他说这话的时候梁知甚至觉得有些难得的幼稚,她忍不住“咯咯”地笑:“我听粉丝汇报,你签了□□百天呢?”
“嗯……”
“傅总,表面风风光光,其实背地里居然是超话粉头大咖。”
“签了三年多,终于把你泡回家了。”
梁知娇嗔着锤了一下他的胸口。
她白天洗过头,晚上便不洗了,发尾只是被水浸了少许,擦了片刻便干了。
男人揽她躺在床上,这段时间以来难以平复的心跳终于趋渐平稳。
梁知乖巧地躺在他胸口,那心跳声仍旧强.劲有力,听得她满是心安。
然而片刻后,他便不老实了,这温香软玉在怀却无法作为,傅劲深心里多少还是有些苦的。
可某些事做不得,剩下的便全凭他摆布。
他搂着她吻了一会儿,双手在某处久违的柔软上轻抚片刻,半晌后突然半支起身子,转了个头往她身下去。

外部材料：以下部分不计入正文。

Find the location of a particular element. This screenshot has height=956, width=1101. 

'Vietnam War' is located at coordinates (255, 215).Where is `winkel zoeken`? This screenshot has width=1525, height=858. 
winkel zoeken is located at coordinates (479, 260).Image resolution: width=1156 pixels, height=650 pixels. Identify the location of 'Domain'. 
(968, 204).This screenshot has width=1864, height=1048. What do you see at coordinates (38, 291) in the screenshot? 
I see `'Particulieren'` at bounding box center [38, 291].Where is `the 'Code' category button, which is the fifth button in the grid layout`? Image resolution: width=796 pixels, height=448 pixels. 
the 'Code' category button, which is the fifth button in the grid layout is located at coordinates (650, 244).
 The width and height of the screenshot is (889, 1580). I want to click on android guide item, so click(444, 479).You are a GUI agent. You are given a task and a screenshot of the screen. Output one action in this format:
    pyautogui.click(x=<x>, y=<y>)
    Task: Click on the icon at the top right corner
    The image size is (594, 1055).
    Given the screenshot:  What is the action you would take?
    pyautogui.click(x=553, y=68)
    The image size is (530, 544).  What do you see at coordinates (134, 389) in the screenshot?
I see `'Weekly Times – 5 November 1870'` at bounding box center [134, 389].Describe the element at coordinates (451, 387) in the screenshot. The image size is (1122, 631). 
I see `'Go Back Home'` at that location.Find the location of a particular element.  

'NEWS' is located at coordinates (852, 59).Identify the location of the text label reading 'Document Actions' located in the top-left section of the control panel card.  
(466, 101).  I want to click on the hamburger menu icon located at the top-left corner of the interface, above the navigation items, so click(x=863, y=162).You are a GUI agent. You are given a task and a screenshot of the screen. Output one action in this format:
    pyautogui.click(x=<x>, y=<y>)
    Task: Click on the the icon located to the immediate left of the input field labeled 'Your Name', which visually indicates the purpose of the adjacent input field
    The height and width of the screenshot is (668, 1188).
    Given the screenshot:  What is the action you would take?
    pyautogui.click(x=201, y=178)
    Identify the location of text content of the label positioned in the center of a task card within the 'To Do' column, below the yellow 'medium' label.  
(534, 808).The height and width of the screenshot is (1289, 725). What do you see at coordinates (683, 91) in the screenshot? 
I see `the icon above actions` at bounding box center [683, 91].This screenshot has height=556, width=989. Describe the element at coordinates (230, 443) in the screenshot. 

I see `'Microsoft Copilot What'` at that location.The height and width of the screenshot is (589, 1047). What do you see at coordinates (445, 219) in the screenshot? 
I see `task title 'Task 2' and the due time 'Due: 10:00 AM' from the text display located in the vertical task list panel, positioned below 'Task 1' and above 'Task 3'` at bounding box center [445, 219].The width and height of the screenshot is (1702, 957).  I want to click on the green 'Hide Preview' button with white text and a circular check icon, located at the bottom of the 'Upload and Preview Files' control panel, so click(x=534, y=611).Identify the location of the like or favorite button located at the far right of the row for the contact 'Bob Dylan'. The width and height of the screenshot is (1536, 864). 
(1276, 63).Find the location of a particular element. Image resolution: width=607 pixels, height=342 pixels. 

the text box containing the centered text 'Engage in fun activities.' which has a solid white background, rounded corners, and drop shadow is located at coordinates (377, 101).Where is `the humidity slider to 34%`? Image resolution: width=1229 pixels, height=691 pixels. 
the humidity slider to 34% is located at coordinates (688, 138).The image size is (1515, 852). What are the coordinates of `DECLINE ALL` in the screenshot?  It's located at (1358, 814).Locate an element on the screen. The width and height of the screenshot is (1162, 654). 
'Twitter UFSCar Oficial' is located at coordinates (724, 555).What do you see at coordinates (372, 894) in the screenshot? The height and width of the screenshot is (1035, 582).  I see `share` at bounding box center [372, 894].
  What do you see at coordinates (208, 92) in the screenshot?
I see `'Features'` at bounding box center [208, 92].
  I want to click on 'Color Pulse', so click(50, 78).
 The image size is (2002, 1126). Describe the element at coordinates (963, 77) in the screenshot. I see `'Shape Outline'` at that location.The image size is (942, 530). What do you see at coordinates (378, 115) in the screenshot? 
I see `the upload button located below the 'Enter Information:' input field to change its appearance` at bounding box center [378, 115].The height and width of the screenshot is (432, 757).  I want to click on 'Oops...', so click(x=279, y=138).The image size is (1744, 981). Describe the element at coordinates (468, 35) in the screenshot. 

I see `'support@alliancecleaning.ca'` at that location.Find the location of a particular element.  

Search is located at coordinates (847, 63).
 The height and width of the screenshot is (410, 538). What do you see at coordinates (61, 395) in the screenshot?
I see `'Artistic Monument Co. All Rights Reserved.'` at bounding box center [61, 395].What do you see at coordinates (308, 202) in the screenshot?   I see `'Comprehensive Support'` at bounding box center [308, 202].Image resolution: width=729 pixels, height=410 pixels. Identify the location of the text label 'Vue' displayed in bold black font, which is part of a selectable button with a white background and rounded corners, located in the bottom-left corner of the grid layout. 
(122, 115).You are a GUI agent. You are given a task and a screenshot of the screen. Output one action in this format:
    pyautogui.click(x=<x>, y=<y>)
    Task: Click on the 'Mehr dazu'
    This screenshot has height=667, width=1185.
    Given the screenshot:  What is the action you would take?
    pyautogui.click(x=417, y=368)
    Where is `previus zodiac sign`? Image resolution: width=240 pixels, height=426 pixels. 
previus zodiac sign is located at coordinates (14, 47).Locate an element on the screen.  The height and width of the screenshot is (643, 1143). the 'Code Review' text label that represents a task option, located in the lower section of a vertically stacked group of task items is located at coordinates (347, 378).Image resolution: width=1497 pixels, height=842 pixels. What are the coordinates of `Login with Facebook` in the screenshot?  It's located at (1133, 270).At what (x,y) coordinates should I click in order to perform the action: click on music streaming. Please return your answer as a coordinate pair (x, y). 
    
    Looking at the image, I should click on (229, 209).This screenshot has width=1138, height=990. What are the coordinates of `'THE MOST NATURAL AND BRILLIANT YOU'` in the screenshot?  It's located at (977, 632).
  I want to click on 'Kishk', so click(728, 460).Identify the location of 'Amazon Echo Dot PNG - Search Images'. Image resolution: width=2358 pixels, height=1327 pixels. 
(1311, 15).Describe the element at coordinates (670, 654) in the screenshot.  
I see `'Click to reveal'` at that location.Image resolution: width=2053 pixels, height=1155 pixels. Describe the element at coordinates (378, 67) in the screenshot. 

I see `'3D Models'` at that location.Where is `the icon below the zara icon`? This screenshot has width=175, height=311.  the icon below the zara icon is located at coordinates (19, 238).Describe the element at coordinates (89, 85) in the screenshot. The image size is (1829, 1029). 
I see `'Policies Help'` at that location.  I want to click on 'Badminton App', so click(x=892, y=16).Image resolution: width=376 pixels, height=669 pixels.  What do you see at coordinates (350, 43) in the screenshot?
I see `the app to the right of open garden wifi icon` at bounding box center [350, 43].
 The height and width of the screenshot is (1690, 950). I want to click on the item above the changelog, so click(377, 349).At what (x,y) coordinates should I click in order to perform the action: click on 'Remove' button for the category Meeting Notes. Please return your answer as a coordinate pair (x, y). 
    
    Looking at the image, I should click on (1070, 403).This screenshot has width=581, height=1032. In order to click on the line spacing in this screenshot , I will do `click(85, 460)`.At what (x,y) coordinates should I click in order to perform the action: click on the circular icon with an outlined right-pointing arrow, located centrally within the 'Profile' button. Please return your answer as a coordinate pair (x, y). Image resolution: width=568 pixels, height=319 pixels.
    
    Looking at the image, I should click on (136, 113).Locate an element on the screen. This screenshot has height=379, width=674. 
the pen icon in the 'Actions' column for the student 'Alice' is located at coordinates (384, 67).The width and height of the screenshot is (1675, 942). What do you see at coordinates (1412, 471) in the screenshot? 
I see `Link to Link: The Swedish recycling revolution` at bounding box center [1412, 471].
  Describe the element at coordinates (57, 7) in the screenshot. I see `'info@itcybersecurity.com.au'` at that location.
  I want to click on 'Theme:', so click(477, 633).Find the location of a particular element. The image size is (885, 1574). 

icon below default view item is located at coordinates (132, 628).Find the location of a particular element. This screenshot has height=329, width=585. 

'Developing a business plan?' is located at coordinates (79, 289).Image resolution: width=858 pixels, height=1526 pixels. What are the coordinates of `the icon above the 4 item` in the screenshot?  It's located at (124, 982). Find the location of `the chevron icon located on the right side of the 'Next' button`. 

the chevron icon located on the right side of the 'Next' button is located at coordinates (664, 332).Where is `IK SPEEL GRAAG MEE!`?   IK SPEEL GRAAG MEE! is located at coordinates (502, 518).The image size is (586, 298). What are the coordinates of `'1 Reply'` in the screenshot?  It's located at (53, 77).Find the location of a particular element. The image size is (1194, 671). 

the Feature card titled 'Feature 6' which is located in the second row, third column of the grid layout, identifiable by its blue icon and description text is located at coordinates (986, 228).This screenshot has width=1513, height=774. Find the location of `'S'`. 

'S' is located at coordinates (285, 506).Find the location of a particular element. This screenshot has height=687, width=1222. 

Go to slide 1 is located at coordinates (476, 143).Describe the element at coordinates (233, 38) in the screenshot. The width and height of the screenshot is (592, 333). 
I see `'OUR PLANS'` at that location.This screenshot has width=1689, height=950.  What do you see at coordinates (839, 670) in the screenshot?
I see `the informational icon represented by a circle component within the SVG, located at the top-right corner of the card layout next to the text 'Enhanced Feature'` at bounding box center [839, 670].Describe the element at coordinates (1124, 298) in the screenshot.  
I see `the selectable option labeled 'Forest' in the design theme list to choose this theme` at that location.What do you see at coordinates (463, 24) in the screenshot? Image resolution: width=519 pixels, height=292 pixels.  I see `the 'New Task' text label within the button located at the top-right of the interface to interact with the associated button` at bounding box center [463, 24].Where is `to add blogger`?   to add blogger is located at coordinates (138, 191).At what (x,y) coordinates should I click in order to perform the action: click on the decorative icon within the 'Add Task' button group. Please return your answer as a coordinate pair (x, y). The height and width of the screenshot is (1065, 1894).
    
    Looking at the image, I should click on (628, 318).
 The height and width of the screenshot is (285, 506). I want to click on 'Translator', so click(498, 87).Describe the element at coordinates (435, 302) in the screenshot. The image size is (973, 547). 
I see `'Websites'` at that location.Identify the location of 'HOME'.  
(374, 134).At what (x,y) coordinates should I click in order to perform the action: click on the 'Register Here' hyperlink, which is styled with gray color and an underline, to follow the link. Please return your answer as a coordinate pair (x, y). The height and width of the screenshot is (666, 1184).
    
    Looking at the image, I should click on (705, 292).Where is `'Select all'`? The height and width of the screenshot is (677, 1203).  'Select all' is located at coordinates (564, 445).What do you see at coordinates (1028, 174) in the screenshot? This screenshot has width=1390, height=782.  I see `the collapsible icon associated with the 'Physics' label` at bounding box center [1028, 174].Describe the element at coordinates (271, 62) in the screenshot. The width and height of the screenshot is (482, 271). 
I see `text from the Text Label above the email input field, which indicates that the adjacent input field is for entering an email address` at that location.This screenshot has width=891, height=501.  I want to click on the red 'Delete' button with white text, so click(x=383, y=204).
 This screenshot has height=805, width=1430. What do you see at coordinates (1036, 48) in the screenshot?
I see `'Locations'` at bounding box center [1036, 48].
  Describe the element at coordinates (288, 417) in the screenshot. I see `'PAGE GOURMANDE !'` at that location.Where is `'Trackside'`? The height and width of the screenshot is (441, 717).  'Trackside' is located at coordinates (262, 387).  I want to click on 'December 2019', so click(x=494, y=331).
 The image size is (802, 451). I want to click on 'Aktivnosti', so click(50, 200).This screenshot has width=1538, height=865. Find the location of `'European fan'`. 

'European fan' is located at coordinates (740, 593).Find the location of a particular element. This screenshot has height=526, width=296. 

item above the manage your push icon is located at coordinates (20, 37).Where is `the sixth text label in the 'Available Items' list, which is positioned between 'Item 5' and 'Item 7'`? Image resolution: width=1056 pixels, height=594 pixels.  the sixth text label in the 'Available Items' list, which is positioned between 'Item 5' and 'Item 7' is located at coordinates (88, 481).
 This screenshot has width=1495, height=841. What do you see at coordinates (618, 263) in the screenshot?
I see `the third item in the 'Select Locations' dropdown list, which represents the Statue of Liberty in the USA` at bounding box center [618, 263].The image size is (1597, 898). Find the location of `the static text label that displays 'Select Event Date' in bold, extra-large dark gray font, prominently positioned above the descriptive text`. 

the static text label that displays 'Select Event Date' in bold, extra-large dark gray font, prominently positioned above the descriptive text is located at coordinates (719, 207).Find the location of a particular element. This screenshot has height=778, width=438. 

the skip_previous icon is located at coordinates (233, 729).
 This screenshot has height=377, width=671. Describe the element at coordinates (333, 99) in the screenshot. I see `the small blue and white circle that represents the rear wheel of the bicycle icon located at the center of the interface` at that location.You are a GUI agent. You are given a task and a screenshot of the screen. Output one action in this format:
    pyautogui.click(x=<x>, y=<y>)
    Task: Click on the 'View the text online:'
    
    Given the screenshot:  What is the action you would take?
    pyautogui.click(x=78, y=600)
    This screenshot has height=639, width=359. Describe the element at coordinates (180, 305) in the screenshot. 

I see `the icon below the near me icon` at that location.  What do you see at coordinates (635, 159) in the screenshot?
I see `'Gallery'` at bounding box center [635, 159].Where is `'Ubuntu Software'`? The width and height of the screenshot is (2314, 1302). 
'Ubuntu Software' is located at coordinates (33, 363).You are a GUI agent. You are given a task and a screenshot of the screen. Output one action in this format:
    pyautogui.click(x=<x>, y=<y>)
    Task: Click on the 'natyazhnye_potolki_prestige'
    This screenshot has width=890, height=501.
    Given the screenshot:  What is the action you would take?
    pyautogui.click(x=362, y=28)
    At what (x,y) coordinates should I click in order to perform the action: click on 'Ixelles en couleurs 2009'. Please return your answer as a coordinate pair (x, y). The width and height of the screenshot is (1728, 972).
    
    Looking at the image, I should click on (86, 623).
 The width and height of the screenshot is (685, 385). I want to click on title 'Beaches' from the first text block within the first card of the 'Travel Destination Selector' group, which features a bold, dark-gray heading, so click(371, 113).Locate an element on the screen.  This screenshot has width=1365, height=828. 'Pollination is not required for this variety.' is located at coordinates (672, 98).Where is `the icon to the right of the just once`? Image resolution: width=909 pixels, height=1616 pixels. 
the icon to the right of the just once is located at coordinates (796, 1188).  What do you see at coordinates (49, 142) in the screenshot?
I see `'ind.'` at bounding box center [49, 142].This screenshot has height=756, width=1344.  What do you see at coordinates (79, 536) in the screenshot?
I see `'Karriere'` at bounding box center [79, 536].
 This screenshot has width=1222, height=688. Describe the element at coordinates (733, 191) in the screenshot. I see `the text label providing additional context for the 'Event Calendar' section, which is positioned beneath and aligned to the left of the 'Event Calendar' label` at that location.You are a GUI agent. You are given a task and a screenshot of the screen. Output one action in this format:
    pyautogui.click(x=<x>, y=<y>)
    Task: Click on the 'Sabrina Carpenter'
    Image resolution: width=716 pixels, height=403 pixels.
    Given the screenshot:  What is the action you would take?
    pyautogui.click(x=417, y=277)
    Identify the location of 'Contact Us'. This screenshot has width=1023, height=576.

她双腿白皙纤长,并没有因为怀孕而浮肿,傅劲深双手像粘了胶水似的舍不得离开,而后突然掀了她宽松的裙摆,整个上半身钻了进去。
“你干嘛?”梁知鸡皮疙瘩都起了一身,她红着脸,看着自己小腹那高高隆起的裙摆。
傅劲深低低地笑:“我第一次当爸爸,没见过什么世面,来长长眼。”
“……”梁知都快被气笑了。
他温热的气息喷撒在她的小腹上,小姑娘觉得又点痒,可心又很满。
她弯着唇,索性由着他闹,双手温柔地抚上那处隆起,那是她的先生和宝贝。
这狭小的空间里满是她身上的香味,也不知真的是因为怀了孕,还是他的心里作用,总觉得这味道里还混了些甜甜的奶香,让他闻得上瘾,怎么也不肯出来。
片刻后男人低头吻上那白皙细嫩的小腹,梁知微微颤栗,小声说:“傅爸爸呀。”
“唔。”傅劲深大手轻轻握着她的腰,“我在。”
他轻笑一声,眉梢染上笑意,脸上满满是爱:“小家伙,往后出来了,好好照顾妈妈。”